• **EXCERPTED TEXT**:
******************************

Yet I can’t even copy single 300gb file faster than 3G/s and I’m not talking about copying to the same drive but between drives (in fact even to /dev/null).
I’ve performed few more tests and I found out that with 3 dd processes I’m saturating SSD at around 6.8 GB/s:
Anything below that bottlenecks on CPU just as @alkafrazin noticed. More dd processes don’t increase bandwidth but 2 dd processes already don’t achieve 6.8 GB/s. So it’d be great to have cp that could use 3 or 4 threads. This behavior is still valid after issuing drop_caches or after fresh boot so it’s not RAMcached.
That said another thing I noticed is that after few seconds kswapd0 kicks in and performance drops again to around 4 GB/s but I believe it may be related to fact that I’m writing to /dev/null and that may not be the best test ever and maybe there are some performance limitations related to implementation of /dev/null so I wouldn’t be really concerned about that.
I’m 99% sure it’s related to /dev/null caching since free -g shows growing amount of buff/cache until it reaches 119G (machine has 256GB RAM, 128GB hugepages for VMs):
But the point is - cp should be multithreaded with at least 3 threads in my case (or in fact 6 threads because I was testing on single drive and I use 2 drives in btrfs RAID1 which round robins PID’s between drives so with 6 threads it could assign 3 to each drive)
Quick sanity check , are you copying data locally, i.e from within the same physical device? All write benchmarks assume that data source is external to measured device! Almost no one outright measures mixed scenario
If yes, then then observed performance matches real world maximum. You are using some of than maximum bandwidth just to get the data in first place. On my own machine, split is almost always 1:1, with 3GB/s being effective sequential write maximum as a result.
Other than that, have you tried the good old tar pipe trick?
If sequential rw are most efficient, then lets move around big sequential tar chunk, end extract afterwards.
Regarding perf drop:
what fs is the target? If its something complex like zfs or btrfs, it must be taken into account.
if write performance regularly drops after specific time doing continuous write, pSLC cache exhaustion is likely culprit
pSLC cache size depends on drives size (upper limit)
and also on current free space avaible (real limit)
finally firmware policies (uknown), refer to techpowerup ssd database for details
fio benchmark is much better test that just dd to anywhere
are your ssd drives cooled properly? Controllers might be throttling, worth checking just in case
Also this good old reference article might be of interest. Some system tuning might be fun
As the previous post with the test chart, all those samsung and seagate are fast and only mesure the ram cache built on the nvme. The actual storage chip is all the same of a standard usb stick of 10gbs. This is why after 1min top it drop. If you want full sustain, you go with intel D7 or kioxia serie as thoses will give full throuput at top speed. And price diff is not high and you will kill thoses samsung about 1000x time before the entreprise grade one will die. But for gaming and photo edit… a consumer is made for that, not high load.

******************************

• **DATASET CONTENT**:
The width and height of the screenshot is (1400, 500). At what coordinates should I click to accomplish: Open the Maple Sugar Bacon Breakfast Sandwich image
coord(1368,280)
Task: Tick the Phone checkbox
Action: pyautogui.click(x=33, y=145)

******************************

• **TASKS AND EXERCISES**:
(A) In the SSD copy-speed text, write out the passage from "Other than that, have" up to and including "size (upper limit)", substituting "SLC cache" for "pSLC cache".
(B) According to the SSD copy-speed text, at about what speed does the SSD become saturated when three dd processes run?

• **TASK RESULTS**:
(A)
Other than that, have you tried the good old tar pipe trick?
If sequential rw are most efficient, then lets move around big sequential tar chunk, end extract afterwards.
Regarding perf drop:
what fs is the target? If its something complex like zfs or btrfs, it must be taken into account.
if write performance regularly drops after specific time doing continuous write, SLC cache exhaustion is likely culprit
SLC cache size depends on drives size (upper limit)

(B) Around 6.8 GB/s.